There are other examples, in May 2017, the Department of Homeland Security’s Industrial Control Systems Cyber Emergency Response Team confirmed that Hikvision security cameras, a Chinese manufacturer of video surveillance equipment, had come with hidden backdoors installed on them. Think of that, a security camera that the manufacturer may have wanted to be compromised.
These events could be looked at as the digital equivalent of a near-miss from an asteroid. It’s not merely a possibility or even a probability, but a practical certainty that eventually these types of malicious circuits will be included with a chip operating a critical system vital to national security — and the public might be unaware that it has occurred until it is too late. Why? Because today these types of components are being outsourced and not secured at all aspects of the supply chain.
In March, Federal Communications Commission Chairman Ajit Pai announced that his agency will be voting on blocking U.S. subsidies to companies that purchase Chinese technology, pointing to the danger of hidden back doors. Pai stated, “Threats to national security posed by certain communications equipment providers are a matter of bipartisan concern. Hidden ‘back doors’ to our networks in routers, switches — and virtually any other type of telecommunications equipment — can provide an avenue for hostile governments to inject viruses, launch denial-of-service attacks, steal data, and more.”
Similarly, last month Singapore-based Broadcom was blocked from purchasing tech giant Qualcomm by President Trump, to prevent this very thing from happening. Qualcomm makes components for everything including computers, networks and smart phones.
Clearly this is a priority for the Trump administration, but more needs to be done to create a secure domestic supply chain in light of these national security concerns. Restrictions could be placed on the sale of imported devices that do not meet with U.S. cyber security specifications, either in the form of quotas, tariffs or blocking importation altogether.

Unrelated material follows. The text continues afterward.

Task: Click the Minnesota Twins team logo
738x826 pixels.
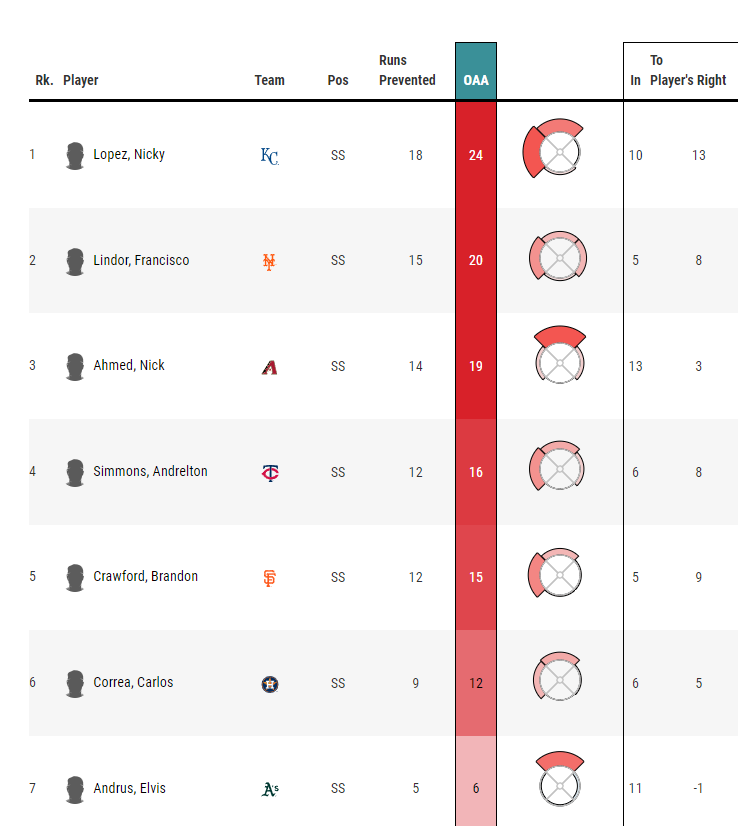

Similarly, regulations could be enacted requiring that critical systems funded by the federal government only use components made in America under the new specifications, taking the FCC’s proposal a bit further.
Diplomatic talks can be engaged to formulate an international cyber treaty that could govern the rules of the road, outlawing manufacturing backdoors.

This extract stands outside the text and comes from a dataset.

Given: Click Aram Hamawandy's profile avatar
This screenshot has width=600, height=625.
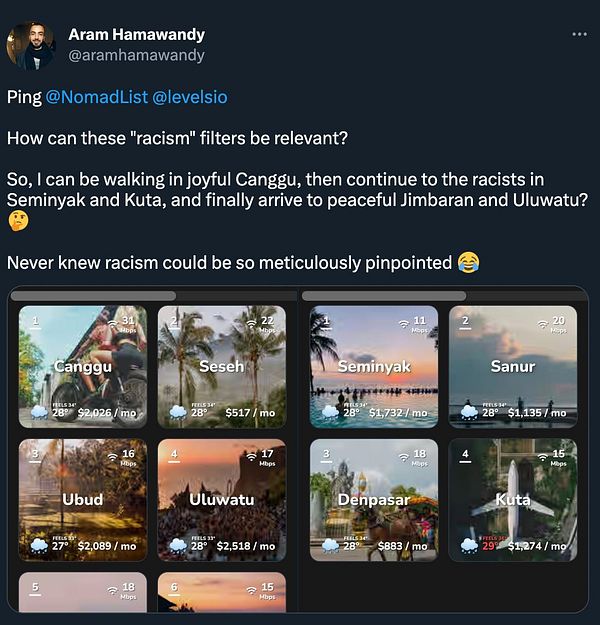Looking at the screenshot, I should click(31, 45).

To prevent proliferation, safeguards should be taken to ensure that such backdoors are not similarly deployed by U.S. military and intelligence agencies into commercial products for spying since if and when they are discovered, they can be proliferated and reverse-engineered by foreign adversaries and non-state actors to undermine the very system that is supposed to be concerned with security.
What is clear is that without a proper national technology strategy, of which tariffs and other import controls could play a key role, the U.S. remains vulnerable to installing imported, vulnerable computer hardware on critical infrastructure, like the power grid, water systems, air traffic control, communications, hospitals and defense-related systems, and the American people may not be aware of it until the power grid is shut off, the water system is compromised or planes start falling out of the sky.
It is the equivalent of opening the gates and letting the Trojan Horse inside to enable the Greek soldiers to burn Troy to the ground.
What was merely speculative just a few years ago is now fully realized, with multiple examples of compromised hardware both as a proven concept and millions of sales. A single undetected malicious circuit on a chip, installed on the wrong system, could prove to be devastating to national security and even our constitutional system of government, and the Trump administration, Congress and the tech industry need to act before it is too late.
Robert Romano is the Vice President of Public Policy at Americans for Limited Government.